Money is an emotional subject, even for me. Before I launch into a conversation with my husband about anything financial, I take my own temperature to figure out if I’m running hotter than normal and, if so, why—because I know that at some point every couple fights about money. Still, if you set up your household finances according to a system that works for both of you, it is possible to reduce the stress that this subject puts on marriage. Talking about finances can even become an intimate way to plan your future together. First, of course, you have to figure out how to handle your accounts. Here’s how I do it, plus some things to keep in mind.
SEPARATE, JOINT OR BOTH?
Some couples—such as my parents, who shared everything during their four-decade marriage—can’t even imagine splitting up their cash. But increasingly, couples are choosing to put their money into multiple pots. In 2001, just 38 percent of married couples had more than one checking account; today it is 49 percent, according to Raddon Financial Group, an Illinois consulting firm. Many of the couples I know who take this route are in second marriages. “Usually when money is kept separately, there is some reason: ‘I’ve been burned before,’ or ‘My mother was left high and dry,’ ” says New York psychiatrist Gail Saltz, MD. “It doesn’t mean these people have no trust in their partner but that their trust has been injured overall. When you buckle your seat belt, are you saying, ‘I’m going to be in a car accident’? No, you’re saying, ‘I’m taking precautions.’ ”

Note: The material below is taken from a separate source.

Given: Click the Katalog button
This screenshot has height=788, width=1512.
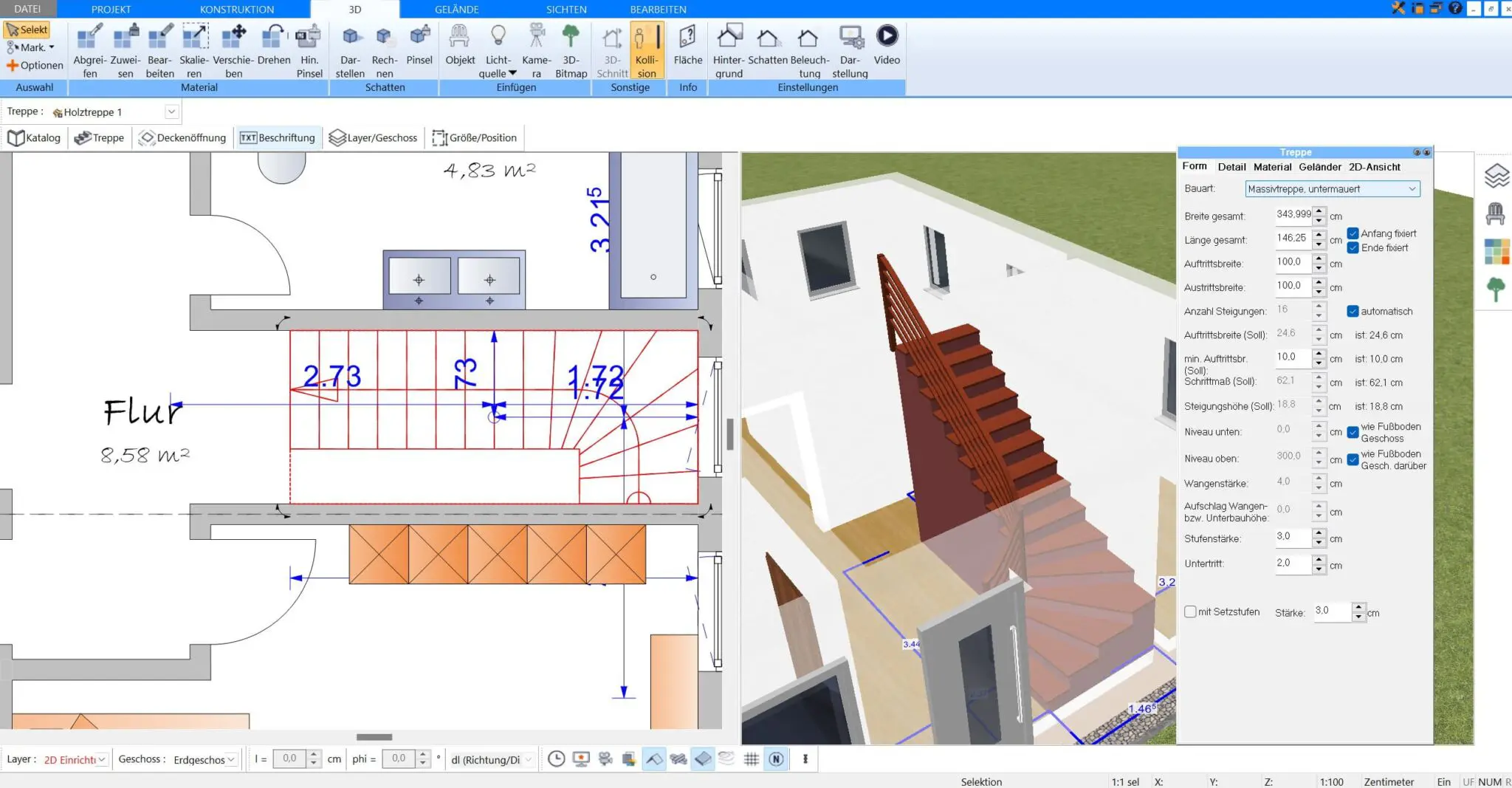Looking at the screenshot, I should 34,138.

I guess that makes me a seat belt buckler. My new husband and I use what I call the yours, mine and ours approach: I have a personal account, he has a personal account, and there’s a joint one for the household. I believe you should figure out how much it takes to pay the bills each month and save for your family’s goals, and then you should each kick in an equal percentage of your individual wages until you cover that household nut. (Having partners contribute a percentage of take-home pay rather than the same set amount can be fairer, because one spouse usually makes more than the other.) Whatever’s left over is yours to spend, save, invest or use as you like.
YOUR MONEY IS JOINED EVEN IF YOU THINK IT ISN’T
Almost all the assets you acquire during marriage are legally considered marital property, no matter whose name is on the accounts. This means that even if you’ve socked away $50,000 from your salary in your own account, it is still considered joint property if you accumulated it after your wedding.

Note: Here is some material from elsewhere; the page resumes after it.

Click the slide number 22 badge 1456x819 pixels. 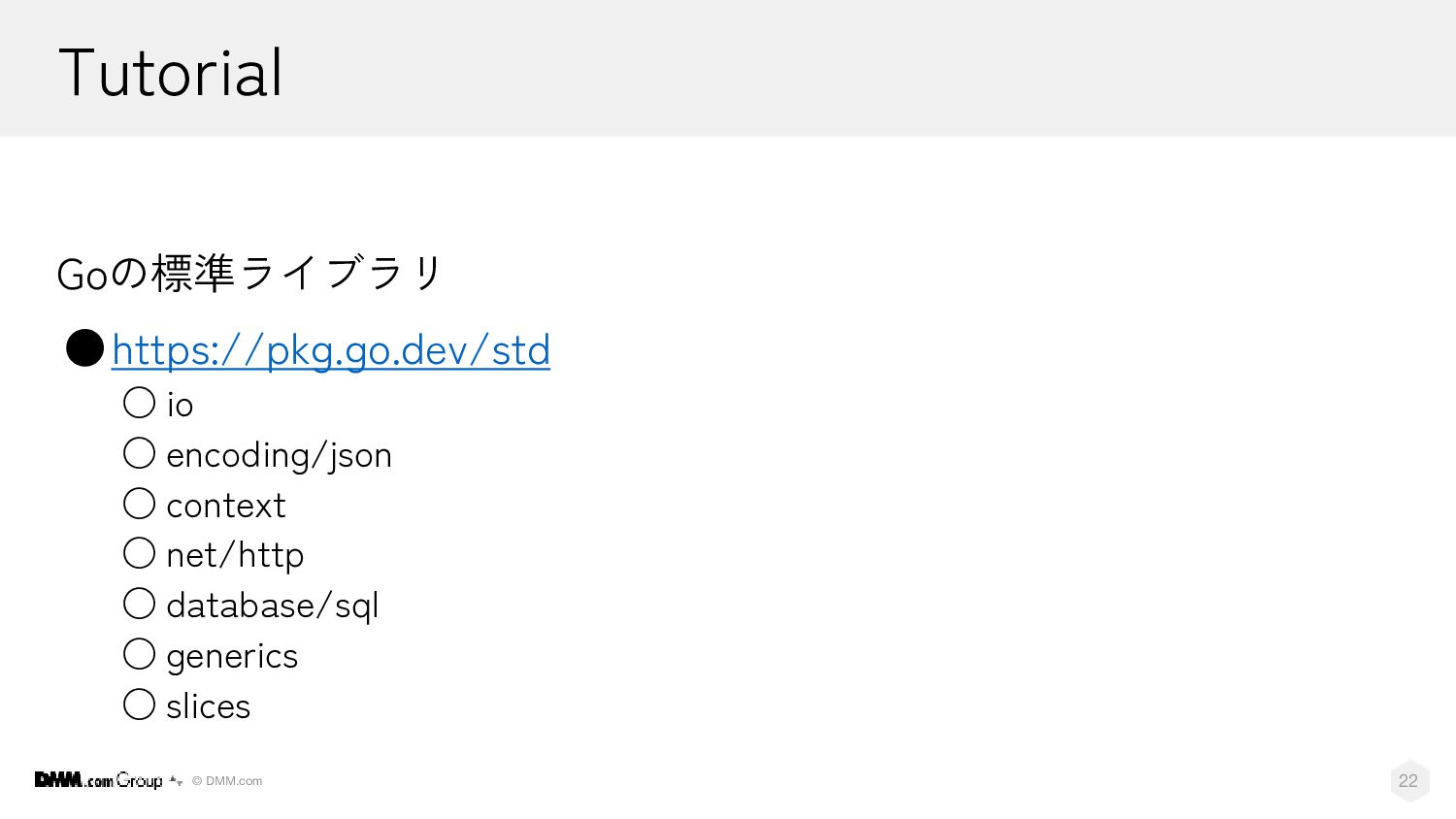click(1408, 781)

There are a few exceptions. Inheritances are usually separate property, as are distributions from certain trusts and damages you receive from personal injury claims. You can also protect assets by not touching them. It works like this: If you come into a marriage with a brokerage account and don’t spend it, trade it or use it for family purposes, that money will in most cases remain yours alone. But if you even discuss with your spouse whether to sell some shares, it can be argued that part of the account has become marital property because a decision was jointly made about the money.

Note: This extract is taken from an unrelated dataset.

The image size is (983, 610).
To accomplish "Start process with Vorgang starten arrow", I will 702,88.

How the money will be divided if you divorce depends on where you live. In 41 states, called equitable distribution states, if the couple can’t agree, the courts (or a mediator) will decide how to divide the assets. In the nine other states, known as community property states (Arizona, California, New Mexico, Nevada, Iowa, Washington, Texas, Wisconsin and Louisiana), all property and debts are divided equally, 50/50. The issue is more complicated than this sounds, however; topics.law.cornell.edu/wex/table_divorce is a useful place to start your research.